◆ What is expected:
Which lines below fall between the one containing "The image size is (837, 676)." and the one containing "Task: Click the hex color field E10CBF"? Repeat them exactly, counting both of those lines, and add nothing else.

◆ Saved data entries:
>>>>>

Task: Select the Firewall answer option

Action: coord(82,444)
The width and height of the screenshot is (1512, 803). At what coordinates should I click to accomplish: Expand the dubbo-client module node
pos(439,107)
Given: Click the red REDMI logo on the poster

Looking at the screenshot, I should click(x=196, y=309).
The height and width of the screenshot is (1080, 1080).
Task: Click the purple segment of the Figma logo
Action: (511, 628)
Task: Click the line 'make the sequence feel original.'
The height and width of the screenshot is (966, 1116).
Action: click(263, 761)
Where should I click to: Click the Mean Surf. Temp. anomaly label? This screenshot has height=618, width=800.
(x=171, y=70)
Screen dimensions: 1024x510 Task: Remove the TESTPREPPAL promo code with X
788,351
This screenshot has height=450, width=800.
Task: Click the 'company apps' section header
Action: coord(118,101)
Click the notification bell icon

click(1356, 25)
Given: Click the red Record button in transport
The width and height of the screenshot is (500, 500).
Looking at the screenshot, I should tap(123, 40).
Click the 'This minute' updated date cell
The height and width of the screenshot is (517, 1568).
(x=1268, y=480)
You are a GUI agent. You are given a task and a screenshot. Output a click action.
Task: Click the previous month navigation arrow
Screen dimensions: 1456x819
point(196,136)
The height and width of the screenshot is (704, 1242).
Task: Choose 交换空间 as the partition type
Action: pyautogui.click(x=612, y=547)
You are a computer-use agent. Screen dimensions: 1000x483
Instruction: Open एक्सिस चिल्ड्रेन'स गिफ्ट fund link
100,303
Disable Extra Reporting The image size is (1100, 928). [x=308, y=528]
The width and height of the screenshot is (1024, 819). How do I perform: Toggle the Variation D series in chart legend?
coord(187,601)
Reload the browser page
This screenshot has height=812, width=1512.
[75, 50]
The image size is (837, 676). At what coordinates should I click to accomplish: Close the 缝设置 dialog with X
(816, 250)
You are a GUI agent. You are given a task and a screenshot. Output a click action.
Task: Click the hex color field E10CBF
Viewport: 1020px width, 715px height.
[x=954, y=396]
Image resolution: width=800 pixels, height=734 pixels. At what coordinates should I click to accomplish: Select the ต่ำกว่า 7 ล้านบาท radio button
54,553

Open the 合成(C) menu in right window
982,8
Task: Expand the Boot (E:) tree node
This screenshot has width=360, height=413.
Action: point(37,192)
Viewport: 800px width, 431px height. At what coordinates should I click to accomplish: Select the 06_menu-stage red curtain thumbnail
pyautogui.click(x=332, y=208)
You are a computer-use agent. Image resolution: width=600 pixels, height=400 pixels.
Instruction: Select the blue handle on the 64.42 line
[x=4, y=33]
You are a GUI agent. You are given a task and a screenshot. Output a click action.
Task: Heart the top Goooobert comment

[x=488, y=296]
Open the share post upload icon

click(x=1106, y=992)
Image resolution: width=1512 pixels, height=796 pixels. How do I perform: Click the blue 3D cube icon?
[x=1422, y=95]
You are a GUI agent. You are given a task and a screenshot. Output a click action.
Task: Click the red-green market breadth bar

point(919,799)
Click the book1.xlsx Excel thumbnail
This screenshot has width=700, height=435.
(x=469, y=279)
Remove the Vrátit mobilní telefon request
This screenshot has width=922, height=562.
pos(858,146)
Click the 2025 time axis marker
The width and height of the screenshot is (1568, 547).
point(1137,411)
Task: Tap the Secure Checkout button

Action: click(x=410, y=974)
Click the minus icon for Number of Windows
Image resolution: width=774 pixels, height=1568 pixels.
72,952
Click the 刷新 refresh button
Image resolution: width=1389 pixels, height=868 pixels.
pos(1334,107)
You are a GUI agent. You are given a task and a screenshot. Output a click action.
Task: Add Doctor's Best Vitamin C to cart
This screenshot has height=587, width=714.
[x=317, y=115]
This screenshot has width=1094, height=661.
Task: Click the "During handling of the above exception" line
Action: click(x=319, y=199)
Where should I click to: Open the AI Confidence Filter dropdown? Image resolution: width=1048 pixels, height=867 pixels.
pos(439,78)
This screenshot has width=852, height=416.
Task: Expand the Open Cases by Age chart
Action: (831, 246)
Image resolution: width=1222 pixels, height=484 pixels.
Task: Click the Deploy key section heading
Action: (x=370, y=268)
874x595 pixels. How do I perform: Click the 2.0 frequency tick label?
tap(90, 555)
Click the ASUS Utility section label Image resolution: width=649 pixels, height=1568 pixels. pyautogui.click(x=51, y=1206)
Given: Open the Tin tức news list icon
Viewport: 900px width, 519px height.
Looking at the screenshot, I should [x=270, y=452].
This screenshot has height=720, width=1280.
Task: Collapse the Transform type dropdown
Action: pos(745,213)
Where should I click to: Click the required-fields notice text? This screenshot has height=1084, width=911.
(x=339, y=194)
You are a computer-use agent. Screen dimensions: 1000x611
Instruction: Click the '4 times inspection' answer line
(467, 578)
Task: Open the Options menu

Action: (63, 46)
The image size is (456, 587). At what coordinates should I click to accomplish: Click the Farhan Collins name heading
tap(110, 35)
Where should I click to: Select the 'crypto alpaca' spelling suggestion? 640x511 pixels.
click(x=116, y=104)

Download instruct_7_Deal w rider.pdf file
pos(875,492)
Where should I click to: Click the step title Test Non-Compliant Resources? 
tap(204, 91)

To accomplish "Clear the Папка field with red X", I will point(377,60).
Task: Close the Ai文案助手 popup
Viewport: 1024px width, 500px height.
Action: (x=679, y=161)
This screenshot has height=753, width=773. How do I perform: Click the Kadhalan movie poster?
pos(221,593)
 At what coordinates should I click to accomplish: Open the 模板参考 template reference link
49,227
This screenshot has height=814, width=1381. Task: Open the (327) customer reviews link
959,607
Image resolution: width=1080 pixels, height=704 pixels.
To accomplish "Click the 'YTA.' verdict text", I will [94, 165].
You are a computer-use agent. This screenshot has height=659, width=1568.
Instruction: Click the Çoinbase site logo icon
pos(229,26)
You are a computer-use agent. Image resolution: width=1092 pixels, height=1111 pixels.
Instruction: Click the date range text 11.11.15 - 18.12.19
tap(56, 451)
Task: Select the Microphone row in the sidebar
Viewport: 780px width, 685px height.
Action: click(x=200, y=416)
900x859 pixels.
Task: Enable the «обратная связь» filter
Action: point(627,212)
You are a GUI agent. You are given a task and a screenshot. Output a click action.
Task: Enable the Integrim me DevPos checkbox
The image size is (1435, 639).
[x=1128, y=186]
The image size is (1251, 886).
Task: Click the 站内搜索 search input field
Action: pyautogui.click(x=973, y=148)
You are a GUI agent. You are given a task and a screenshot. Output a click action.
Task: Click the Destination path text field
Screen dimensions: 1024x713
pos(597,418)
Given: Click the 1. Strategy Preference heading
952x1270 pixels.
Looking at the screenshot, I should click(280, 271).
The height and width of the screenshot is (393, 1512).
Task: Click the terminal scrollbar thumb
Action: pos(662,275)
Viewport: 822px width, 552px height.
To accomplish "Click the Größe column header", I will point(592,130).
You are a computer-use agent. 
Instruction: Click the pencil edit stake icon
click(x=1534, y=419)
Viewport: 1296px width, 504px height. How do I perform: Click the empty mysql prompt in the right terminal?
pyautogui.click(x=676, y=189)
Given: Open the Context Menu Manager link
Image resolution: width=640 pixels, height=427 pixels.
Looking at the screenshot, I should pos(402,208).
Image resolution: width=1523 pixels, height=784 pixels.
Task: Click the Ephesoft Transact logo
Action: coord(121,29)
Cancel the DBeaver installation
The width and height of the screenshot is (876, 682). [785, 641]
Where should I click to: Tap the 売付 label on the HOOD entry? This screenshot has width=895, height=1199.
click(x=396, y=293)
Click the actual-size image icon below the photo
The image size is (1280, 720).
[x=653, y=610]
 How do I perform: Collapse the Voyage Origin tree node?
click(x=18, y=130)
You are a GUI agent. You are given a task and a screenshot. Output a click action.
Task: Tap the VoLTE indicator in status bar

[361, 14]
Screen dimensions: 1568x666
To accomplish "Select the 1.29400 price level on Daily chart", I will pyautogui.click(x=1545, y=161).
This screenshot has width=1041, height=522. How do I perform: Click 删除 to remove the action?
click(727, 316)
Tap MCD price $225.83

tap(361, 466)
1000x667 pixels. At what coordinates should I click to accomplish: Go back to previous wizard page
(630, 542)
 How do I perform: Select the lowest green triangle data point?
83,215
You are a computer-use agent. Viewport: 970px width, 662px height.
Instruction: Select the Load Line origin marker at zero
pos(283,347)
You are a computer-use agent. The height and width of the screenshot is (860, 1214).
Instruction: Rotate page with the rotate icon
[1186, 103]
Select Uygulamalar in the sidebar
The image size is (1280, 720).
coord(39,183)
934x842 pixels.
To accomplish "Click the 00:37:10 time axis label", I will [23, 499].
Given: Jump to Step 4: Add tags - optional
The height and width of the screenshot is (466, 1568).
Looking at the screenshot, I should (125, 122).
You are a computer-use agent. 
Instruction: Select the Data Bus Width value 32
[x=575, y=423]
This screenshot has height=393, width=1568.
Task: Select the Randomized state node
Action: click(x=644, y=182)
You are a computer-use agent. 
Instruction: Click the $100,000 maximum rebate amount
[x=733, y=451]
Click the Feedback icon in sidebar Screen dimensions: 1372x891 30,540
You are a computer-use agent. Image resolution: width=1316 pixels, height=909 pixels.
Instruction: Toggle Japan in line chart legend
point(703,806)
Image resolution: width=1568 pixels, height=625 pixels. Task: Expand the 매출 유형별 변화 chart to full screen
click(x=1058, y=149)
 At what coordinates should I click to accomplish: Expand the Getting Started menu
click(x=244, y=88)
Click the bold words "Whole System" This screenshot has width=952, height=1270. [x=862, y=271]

<<<<<

◆ Response box:
The image size is (837, 676). At what coordinates should I click to accomplish: Close the 缝设置 dialog with X
(816, 250)
You are a GUI agent. You are given a task and a screenshot. Output a click action.
Task: Click the hex color field E10CBF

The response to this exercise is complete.